Category Archives: Moderate to Severe Allergic Reaction

Question: If you come to a scenario being a PCP paramedic uncertified in IV, where when finding and assessing the patient you come to terms that he/she is VSA due to anaphylaxis.

Do you have to administer epi, because in the protocol for administering epi on a VSA, it says "in the event anaphylaxis is suspected as the causative event of the cardiac arrest, a single dose of 0.01mg/kg 1:1000 solution, to a maximum of 0.5mg IM, may be give prior to obtaining the IV/IO". Since it is saying you "may" give it, do you know if you have a choice?

Question: Regarding Benadryl, in the auxiliary protocol it states that you cannot give Benadryl if the patient has taken a sedative or antihistamine in past 4 hours. This is not, however, indicated in the normal standing order protocol for Benadryl.

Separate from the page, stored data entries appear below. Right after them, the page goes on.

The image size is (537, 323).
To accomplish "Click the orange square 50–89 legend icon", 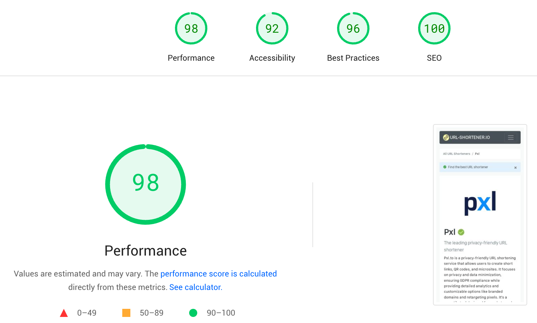I will coord(126,313).
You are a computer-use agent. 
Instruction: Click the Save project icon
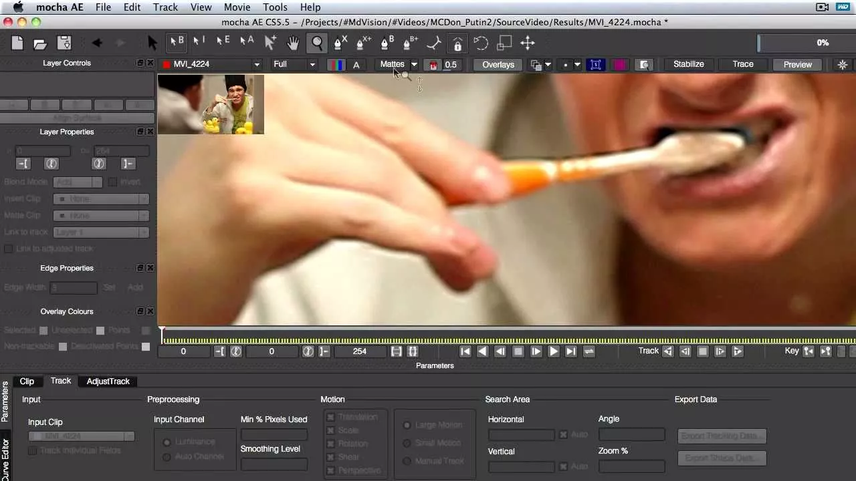coord(64,43)
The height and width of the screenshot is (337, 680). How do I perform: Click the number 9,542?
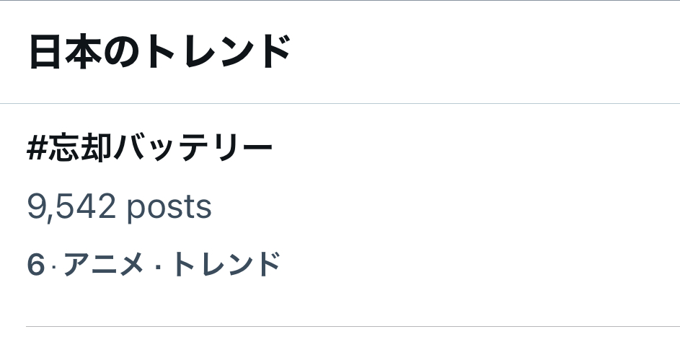click(x=71, y=207)
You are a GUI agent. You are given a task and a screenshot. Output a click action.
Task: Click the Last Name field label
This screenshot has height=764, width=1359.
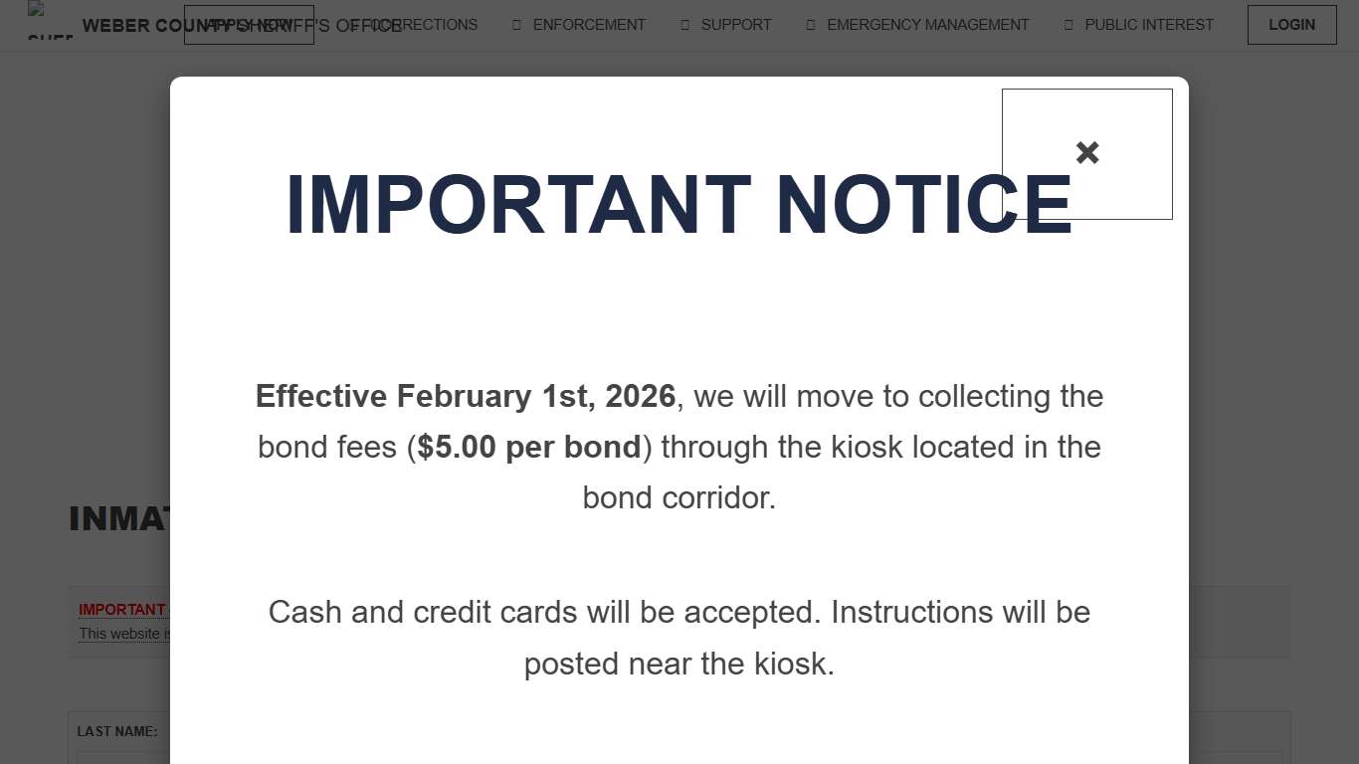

I am wondering if this is applicable as well if you arrive on scene with a patient who has taken Benadryl oral prior to your arrival. Do they still meet the protocol to give Benadryl even if they have already taken it? Should I still give it or withhold since they might have an overdose of Benadryl or have both the doses reacting at the same time? Would this also apply to a patient who has taken Gravol prior to EMS arrival as well?

Hope this can be clarified. I feel it's a grey area that most of us don't think about until put in the situation. Thanks.

Question: In a patient with an allergic reaction or anaphylaxis, who is experiencing nausea or vomiting, is it okay to treat them with Gravol after I have administered Benadryl?

Question: I recently have had a couple of patients, on separate shifts, presenting with symptoms of an allergic reaction. The first patient confirmed he was stung by a bee and has reacted to them in the past. He presented with peri-orbital edema and diffuse wheezes with mild SOB. He was in no obvious distress despite the complaint of SOB. I treated him with Benadryl and ventolin, with a reduction in wheezes after the 3rd dose. I decided that it was appropriate to patch to continue with ventolin, given the patient's improvement. The BHP's order was to discontinue ventolin and administer subQ Epi for anaphylaxis.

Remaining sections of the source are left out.